Thank you sooooo much!!! I'm going to send back the material that they say is for rhinestones and keep the hartco. I was up till about midnight playing with my pressures like you said and I have got the hartco 425S cutting perfect finally. 

I'm not using any system. Truth is I have bought all of my stuff from DAS (cutter, emb. machine, large format printer, software...etc.) but they wanted over $1200 for the stone stencil system and I just couldn't do it right now. They won't sell me the material for the stencils either because I didn't buy the whole system, which I don't really understand, but oh well.

I am using Corel and if you don't mind sending me your circle sizes that you are using I would REALLY appreciate it. I bought some SS-8, SS-10, SS-12, and SS-16. Thats the ones that Nova Rhinestone said were the most popular size. My e-mail is [email protected]

Thank you so much for your help!!!!!


----------



## Buckingham (Feb 9, 2009)

SandyMcC said:


> I LOVE cutting the black rubber from ACS, once I started cutting it directly on a mat. I also swear by those Shur-Line brushes for getting the rhinestones brushed correctly into the holes. Here's a You Tube video I made showing the process:
> 
> YouTube - Cutting Motif Rubber for Rhinestone Patterns


Thanks for that video Sandy!! I'm going to go out and get some of that Krylon and try it today. My cutter wont' cut on a mat like that, but after it cuts I'm going to lift the whole design off the backer and spray on that Krylon and press it on a plastic sheet and see if that helps me to lift it off and leave the holes behind. Thanks for your help!!!


----------



## SandyMcC (Jul 23, 2009)

Be sure to press it down REALLY well before you lift it back up. The idea is to get great adhesion between those little cut circles and the mat.

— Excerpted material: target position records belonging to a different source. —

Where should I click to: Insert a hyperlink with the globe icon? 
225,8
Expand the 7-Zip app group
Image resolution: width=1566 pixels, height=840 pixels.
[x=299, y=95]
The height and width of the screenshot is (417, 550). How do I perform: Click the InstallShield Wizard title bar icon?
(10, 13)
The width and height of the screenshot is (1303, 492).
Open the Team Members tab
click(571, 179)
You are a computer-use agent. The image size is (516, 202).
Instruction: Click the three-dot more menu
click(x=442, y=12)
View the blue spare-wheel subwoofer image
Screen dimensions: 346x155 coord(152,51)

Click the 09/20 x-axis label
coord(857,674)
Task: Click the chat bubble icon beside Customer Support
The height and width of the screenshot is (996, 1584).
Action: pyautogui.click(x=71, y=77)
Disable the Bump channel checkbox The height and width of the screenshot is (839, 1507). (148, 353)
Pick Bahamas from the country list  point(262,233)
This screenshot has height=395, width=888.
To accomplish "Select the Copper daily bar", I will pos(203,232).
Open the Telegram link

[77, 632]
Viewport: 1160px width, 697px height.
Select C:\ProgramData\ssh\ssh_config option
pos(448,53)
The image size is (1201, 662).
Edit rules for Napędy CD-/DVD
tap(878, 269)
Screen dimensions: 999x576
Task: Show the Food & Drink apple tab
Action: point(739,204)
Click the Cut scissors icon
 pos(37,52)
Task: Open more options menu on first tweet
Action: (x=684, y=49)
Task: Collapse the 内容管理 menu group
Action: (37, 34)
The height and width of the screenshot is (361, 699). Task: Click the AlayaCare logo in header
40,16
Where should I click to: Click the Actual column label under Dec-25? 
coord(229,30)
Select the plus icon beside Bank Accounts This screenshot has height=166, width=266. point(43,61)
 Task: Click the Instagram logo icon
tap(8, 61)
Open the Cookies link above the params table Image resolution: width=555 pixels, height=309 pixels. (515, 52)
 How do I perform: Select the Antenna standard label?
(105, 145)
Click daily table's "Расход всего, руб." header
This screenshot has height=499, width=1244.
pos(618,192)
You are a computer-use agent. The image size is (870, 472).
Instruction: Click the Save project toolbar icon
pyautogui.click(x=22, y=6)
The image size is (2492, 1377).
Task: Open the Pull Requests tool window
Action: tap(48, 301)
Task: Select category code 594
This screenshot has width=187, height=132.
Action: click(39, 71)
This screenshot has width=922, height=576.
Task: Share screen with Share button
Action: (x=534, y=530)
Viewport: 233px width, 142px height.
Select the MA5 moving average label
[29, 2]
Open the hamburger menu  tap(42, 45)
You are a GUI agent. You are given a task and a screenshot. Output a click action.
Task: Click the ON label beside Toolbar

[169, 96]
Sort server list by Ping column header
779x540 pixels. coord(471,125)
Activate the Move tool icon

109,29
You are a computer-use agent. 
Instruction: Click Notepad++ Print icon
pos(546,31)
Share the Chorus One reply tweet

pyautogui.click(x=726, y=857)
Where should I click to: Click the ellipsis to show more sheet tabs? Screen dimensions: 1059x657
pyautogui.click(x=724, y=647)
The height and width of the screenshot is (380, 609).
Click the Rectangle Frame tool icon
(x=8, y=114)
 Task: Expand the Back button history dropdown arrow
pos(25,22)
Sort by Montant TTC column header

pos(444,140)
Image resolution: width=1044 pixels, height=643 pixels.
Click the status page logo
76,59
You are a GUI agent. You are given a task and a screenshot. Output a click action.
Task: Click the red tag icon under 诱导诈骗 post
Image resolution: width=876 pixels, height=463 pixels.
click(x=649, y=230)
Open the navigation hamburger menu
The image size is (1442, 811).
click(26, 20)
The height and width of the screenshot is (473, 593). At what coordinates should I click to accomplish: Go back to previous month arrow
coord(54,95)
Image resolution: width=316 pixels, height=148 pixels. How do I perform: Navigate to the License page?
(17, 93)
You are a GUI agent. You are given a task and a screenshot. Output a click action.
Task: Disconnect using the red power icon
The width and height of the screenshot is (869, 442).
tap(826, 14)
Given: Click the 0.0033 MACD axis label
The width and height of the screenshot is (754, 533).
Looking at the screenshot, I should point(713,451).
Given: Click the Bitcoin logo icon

Are you 100% sure you can't use some kind of mat in your cutter?


----------



## veedub3 (Mar 29, 2007)

I don't have the flat board like Sandy but I use a mat in mine when cutting templates. The mat I use is flexible so it moves just like the material you are cutting but provides a stiff back and i get great cuts using it. I even use it sometimes when i am cutting fine details when cutting vinyl. Works great. I don't think you need the flat board to use a mat.

Katrina


----------



## SandyMcC (Jul 23, 2009)

That's correct... you don't need those tables with most mats... including the Cricut mats. You don't even need them with our smaller ones... it's just that the 14 x 24 is SO long that it starts to droop at the back because it's so heavy... although if you have enough pinch rollers, you can keep the mat flat enough while cutting.


----------



## Buckingham (Feb 9, 2009)

I don't know that I can't use the mat? I've never tried. What kind of mat is it? When I go to Michaels for the Krylon I'll pick one up and try it. Is that what people use to cut fabrics for applique too? Thanks!


----------